Pais ou responsáveis devem cumprir alguns requisitos: pelo menos um deles deve comprovar escolaridade de nível superior, havendo, contudo, um período para adaptação, solução pensada justamente para atender aqueles que já praticam a modalidade, mas ainda não atendem essa condição. Eles também devem apresentar certidões criminais da Justiça Federal e Estadual ou Distrital. Haverá acompanhamento educacional pelo órgão competente do sistema de ensino e pelo Conselho Tutelar.

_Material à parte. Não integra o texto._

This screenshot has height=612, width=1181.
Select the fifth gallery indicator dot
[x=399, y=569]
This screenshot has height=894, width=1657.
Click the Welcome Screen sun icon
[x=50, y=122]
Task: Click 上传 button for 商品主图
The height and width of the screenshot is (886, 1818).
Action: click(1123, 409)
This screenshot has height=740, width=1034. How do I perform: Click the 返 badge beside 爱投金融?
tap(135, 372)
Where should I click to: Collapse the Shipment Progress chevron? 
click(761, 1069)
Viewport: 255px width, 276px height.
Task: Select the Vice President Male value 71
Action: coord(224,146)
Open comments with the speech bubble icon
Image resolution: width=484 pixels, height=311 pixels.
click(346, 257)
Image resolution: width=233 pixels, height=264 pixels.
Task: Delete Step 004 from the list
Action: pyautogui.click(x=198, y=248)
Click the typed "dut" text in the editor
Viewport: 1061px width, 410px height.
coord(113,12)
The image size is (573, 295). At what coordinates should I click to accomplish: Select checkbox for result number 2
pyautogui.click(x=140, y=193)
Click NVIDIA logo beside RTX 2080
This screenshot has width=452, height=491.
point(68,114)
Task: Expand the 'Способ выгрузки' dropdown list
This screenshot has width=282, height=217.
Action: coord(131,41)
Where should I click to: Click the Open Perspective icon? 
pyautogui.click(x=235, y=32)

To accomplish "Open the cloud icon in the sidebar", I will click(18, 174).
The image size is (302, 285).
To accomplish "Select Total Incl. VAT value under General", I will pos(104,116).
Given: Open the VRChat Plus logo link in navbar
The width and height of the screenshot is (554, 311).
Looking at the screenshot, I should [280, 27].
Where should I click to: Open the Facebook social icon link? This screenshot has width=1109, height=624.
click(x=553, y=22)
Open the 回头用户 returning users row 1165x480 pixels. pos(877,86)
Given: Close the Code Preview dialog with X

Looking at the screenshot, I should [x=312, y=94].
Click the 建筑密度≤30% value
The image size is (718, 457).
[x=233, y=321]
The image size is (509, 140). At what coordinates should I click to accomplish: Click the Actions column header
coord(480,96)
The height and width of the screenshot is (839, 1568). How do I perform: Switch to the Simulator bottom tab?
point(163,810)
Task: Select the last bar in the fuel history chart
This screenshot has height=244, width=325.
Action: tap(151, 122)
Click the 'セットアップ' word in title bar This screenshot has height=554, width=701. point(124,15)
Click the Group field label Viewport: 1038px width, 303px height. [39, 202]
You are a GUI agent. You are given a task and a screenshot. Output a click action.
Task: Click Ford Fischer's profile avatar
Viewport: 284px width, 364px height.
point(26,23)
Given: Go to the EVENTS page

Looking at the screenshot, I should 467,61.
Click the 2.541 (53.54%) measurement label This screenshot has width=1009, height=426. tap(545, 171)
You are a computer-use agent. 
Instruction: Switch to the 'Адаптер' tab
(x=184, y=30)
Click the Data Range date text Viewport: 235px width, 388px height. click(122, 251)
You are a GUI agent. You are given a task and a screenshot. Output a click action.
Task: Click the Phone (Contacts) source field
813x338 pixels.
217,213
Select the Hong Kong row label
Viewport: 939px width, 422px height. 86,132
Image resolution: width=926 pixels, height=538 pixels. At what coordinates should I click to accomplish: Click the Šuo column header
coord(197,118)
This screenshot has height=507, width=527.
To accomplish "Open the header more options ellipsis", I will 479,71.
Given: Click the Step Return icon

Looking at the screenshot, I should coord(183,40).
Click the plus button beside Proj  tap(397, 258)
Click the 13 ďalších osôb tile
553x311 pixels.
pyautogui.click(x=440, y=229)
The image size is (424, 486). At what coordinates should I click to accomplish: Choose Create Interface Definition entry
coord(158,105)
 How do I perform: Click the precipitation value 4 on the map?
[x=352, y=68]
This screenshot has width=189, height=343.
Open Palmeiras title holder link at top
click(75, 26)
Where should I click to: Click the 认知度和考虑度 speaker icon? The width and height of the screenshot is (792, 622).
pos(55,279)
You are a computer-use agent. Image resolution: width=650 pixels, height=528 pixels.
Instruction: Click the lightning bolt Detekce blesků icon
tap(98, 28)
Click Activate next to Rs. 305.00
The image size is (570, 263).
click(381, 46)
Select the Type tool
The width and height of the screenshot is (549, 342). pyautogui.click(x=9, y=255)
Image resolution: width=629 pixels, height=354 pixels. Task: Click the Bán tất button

Por fim, estou convencida de que, para todos os envolvidos no debate, inclusive para aqueles que têm ressalvas contra a modalidade, a regulamentação da educação domiciliar no Brasil é o melhor caminho, pois só assim poderemos, de fato, garantir tanto os direitos das crianças como garantir segurança jurídica às famílias.

No modelo democrático em que vivemos há um tempo em que é preciso contar as cabeças. Ora, é chegado o tempo de contarmos com aqueles que zelam pelo debate equilibrado, construtivo e sobretudo em prol de um país inovador, liberal e de mais oportunidades para todos. Como dizia Victor Hugo: “não há nada tão forte como uma ideia cujo tempo chegou”.

Luísa Canziani é deputada federal (PTB-PR).